The Italian design house has to its credit some of the most distinguished car designs in history. It is a name with cachet and very skilled personnel. A quality asset that Mahindra is investing a lot of money in.
Now under Mahindra ownership, who owns 75% of the company, a rebranded subdivision has been established in Rome, called Automobili Pininfarina. The first product is expected in 2020 and it promises to be outrageous.
A 24 hr journey to Pebble Beach California and it's all worth it for this big moment in Mahindra's global automotive journey. An exclusive&private viewing for select clients&partners of Automobili Pininfarina's first ever branded, all-electric HyperCar pic.twitter.com/mp2NAJ5C1b
— anand mahindra (@anandmahindra) August 25, 2018
The prototype codename is PF-Zero and Mahindra is clearly targeting the Bugatti Chiron's performance numbers. Engineers have been set a task of achieving 1500kW of power from the 120/kWh battery packs, to achieve a 0-100kph time of less than 2 seconds, which could be nausea-inducing if repeated.
Perhaps even more impressive than those projected electric motor output and acceleration numbers is the range. PF-Zero will be built to provide a cruising endurance of 480km. No range anxiety here, if you exercise extreme accelerator pedal prudence – which in truth, is unlikely, considering PF-Zero is being marketed as a supercar.
The value of Formula E
Mahindra isn't unfamiliar with high-performance battery-powered vehicles. It fields a team in Formula E, which is unquestionably the best graduate school for acquiring insights and knowledge about battery packs and electric motors in a heavy demand environment.
If an Automobili Pininfarina design team, seconded from Turin to Rome to work independently on the PF-Zero's design, who is responsible for its engineering?
Pininfarina SpA's customer "Automobili Pininfarina", a company fully owned by Mahindra&Mahindra, has revealed the first photo of the electric, luxury hypercar codenamed PF0, designed by the #Pininfarina SpA Design Studio in Cambiano, Turin pic.twitter.com/fSG6tUxDCB
— Pininfarina (@PininfarinaSpA) August 29, 2018
In the wake of Tesla's global relevance, a great many battery car start-ups have used extreme power output claims and outlandish prototypes to attach attention. Despite few workable prototypes evolving from the show-and-display cars.
The most famous of these is the Croatian electric hypercar brand, Rimac, which has actually managed to produce workable battery powered supercars.
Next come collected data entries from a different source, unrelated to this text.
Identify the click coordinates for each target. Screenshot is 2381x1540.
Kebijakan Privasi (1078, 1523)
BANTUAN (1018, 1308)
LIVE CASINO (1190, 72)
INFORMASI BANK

A technical partnership has been agreed to between Rimac and Pininfarina, effectively confirming that PF-Zero will ride on the Croatian company's Concept Two platform and likely use its 1427kW drive system too.
Everyone wins?
Is Automobili Pininfarina a rare instance where everyone wins? It would appear to be the case. Pininfarina was rescued from bankruptcy by Mahindra.
The Italian design house being liquidated would have been a tragedy for the global automotive industry, wasting an immense pool of talented resources.
For Mahindra, it's an opportunity to acquire market share in the rarefied segments where it realises an Indian brand-named car could never compete against Europeans.
Only 150 PF-Zeros will be assembled and they will surely establish Automobili Pininfarina as a serious luxury/supercar brand, gifting Mahindra a nameplate it can leverage for larger sedans and SUVs in future.
But the biggest winner? It must be Rimac, who have signed a R1.2bn supply contact to equip those PF-Zeros with a drive system. That's great income, with minimal risk, allowing the ambitious Croatian supercar upstart to grow, without overextending itself.